A flexible data-driven audiological patient stratification method for deriving auditory profiles

Front Neurol. 2022 Sep 15:13:959582. doi: 10.3389/fneur.2022.959582. eCollection 2022.

Abstract

For characterizing the complexity of hearing deficits, it is important to consider different aspects of auditory functioning in addition to the audiogram. For this purpose, extensive test batteries have been developed aiming to cover all relevant aspects as defined by experts or model assumptions. However, as the assessment time of physicians is limited, such test batteries are often not used in clinical practice. Instead, fewer measures are used, which vary across clinics. This study aimed at proposing a flexible data-driven approach for characterizing distinct patient groups (patient stratification into auditory profiles) based on one prototypical database (N = 595) containing audiogram data, loudness scaling, speech tests, and anamnesis questions. To further maintain the applicability of the auditory profiles in clinical routine, we built random forest classification models based on a reduced set of audiological measures which are often available in clinics. Different parameterizations regarding binarization strategy, cross-validation procedure, and evaluation metric were compared to determine the optimum classification model. Our data-driven approach, involving model-based clustering, resulted in a set of 13 patient groups, which serve as auditory profiles.
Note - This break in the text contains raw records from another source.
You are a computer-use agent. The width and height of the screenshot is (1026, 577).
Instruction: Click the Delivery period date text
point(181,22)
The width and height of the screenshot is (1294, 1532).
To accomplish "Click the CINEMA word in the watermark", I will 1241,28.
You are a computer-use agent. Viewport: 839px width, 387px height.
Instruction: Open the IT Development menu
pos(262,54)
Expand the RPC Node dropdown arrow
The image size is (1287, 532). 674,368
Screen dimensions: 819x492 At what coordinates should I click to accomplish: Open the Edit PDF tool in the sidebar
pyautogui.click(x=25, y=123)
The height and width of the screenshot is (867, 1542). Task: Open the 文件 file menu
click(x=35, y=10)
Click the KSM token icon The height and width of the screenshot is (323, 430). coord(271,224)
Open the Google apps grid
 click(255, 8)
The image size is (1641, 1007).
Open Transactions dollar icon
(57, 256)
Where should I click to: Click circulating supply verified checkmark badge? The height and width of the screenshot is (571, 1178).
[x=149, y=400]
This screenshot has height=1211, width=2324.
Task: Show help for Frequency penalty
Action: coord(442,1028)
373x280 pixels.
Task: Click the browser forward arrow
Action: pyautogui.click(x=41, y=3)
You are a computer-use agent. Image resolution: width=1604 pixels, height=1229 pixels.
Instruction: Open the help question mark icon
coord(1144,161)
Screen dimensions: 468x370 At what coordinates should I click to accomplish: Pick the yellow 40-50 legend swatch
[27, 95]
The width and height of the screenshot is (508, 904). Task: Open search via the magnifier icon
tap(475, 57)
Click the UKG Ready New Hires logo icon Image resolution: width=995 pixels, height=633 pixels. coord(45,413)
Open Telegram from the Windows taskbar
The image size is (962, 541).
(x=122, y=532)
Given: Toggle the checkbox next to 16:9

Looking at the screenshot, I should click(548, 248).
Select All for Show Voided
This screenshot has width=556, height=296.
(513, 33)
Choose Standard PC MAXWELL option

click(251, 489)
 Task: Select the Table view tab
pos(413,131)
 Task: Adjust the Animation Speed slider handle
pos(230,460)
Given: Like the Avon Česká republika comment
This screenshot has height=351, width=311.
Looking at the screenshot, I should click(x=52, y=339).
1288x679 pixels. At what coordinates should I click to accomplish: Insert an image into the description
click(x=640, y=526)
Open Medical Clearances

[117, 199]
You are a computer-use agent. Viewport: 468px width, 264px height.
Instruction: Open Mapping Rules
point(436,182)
The 13 auditory profiles separate patients within certain ranges across audiological measures and are audiologically plausible. Both a normal hearing profile and profiles with varying extents of hearing impairments are defined. Further, a random forest classification model with a combination of a one-vs.-all and one-vs.-one binarization strategy, 10-fold cross-validation, and the kappa evaluation metric was determined as the optimal model. With the selected model, patients can be classified into 12 of the 13 auditory profiles with adequate precision (mean across profiles = 0.9) and sensitivity (mean across profiles = 0.84). The proposed approach, consequently, allows generating of audiologically plausible and interpretable, data-driven clinical auditory profiles, providing an efficient way of characterizing hearing deficits, while maintaining clinical applicability. The method should by design be applicable to all audiological data sets from clinics or research, and in addition be flexible to summarize information across databases by means of profiles, as well as to expand the approach toward aided measurements, fitting parameters, and further information from databases.

Keywords: audiology; auditory profiles; data mining; machine learning; patient stratification; precision audiology.